Just File Tools

Image Tools

13 image utilities — compress, resize, convert, strip EXIF, watermark, remove backgrounds, decode QR codes. All in your browser, no uploads.

Image workflows without the upload step

Phone photos are the dominant image format of our era and they're constantly slightly wrong for whatever you need to do with them. They're HEIC when the recipient wants JPG. They're 4032×3024 when you need a 1200-pixel-wide thumbnail. They have GPS coordinates embedded that you'd rather strip before posting. They're 8 MB when the upload form caps at 5. Or you want to remove the background, add a watermark, rotate the one page that came out sideways. Each of these is a five-second operation in the right tool — the friction is finding a tool that doesn't require uploading the photo to someone else's server first.

The image tools here run entirely in your browser. The compression and conversion operations use the browser's native Canvas API and image codecs (JPG, PNG, WebP are all built in). HEIC conversion uses heic-to, a WebAssembly port of libheif. EXIF parsing uses exifr (about 15 KB). Background removal uses @imgly/background-removal, which runs a neural network locally via ONNX Runtime Web. QR code reading uses jsQR on either a still image or a live camera feed via getUserMedia. SVG optimization uses svgo. Each library is a lazy chunk that loads only when you actually use the tool — the homepage and the other tool pages don't pay the cost.

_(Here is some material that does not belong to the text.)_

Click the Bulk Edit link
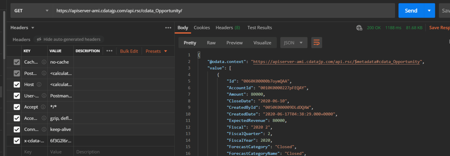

For workflows that span multiple operations (HEIC → resize → compress → strip EXIF), run each tool in sequence — the output of one feeds the input of the next. We chose to keep tools focused rather than building one mega-tool with every option exposed at once. Specific guides on common image workflows live in the guides section: how to convert HEIC on Windows, how to strip EXIF before sharing, how to compress images for the web without losing quality, and more.

All image tools

Frequently asked questions

Why convert HEIC to JPG in a browser?
Because uploading photos to an unknown server defeats the privacy point. iPhone photos are HEIC by default since iOS 11, and many Windows apps, email clients, and web upload forms reject the format. Our HEIC to JPG tool uses heic-to (a WebAssembly port of libheif) to decode in your browser. The wasm decoder is ~3 MB and lazy-loads on first use, then caches for the session. Batch mode handles multiple files at once and bundles the JPGs into a ZIP.
Does compressing images here lose quality?
JPG and WebP compression are lossy by definition — that's how they get small. We expose a quality slider (50–100%); 85–95% is the sweet spot where files shrink significantly but the visual difference is hard to detect on typical photos. PNG compression is lossless (it just removes pixel redundancy more efficiently). For the smallest possible files on the web, convert PNGs to WebP and compress JPGs at 80%.
What is EXIF data and should I strip it?
EXIF is the metadata camera apps embed in every photo: camera model, lens, settings, capture time, and — most importantly — GPS coordinates if location was on. Sharing a photo with GPS coordinates means sharing where you took it. The EXIF Viewer surfaces the coordinates in red and links to OpenStreetMap so you can see exactly what's exposed before posting. The Strip button re-encodes the image without metadata. Most social platforms strip EXIF on upload anyway, but for direct file shares (email, Slack, file transfers), the metadata travels with the file.
How does the AI background remover work?
It runs @imgly/background-removal — a JavaScript port of a U²-Net-style neural network — entirely in your browser via ONNX Runtime Web on WebGL or WebGPU. The model is ~70 MB and downloads on first use from a CDN, then caches for the session. Processing takes 5–20 seconds per image depending on size. Quality is excellent for clean subject-against-background photos; struggles with similar-color backgrounds or transparent objects.
What's the maximum image size?
Soft limit ~50 MB per file (configurable in code, defaults are conservative to avoid memory pressure on low-RAM devices). Browsers can theoretically handle larger but tab memory becomes the binding constraint above 100 MB or so. For huge images (40 MP raw camera output), resize first, then run further operations on the smaller version.
Can I batch-process multiple images?
Most tools handle one image at a time. Two exceptions: HEIC to JPG accepts multiple files and bundles output as a ZIP, and Compress Image runs on multiple files. For other batch workflows (resize a folder of 100 photos), a desktop tool like ImageMagick is faster. We're a browser tool optimized for the one-off case.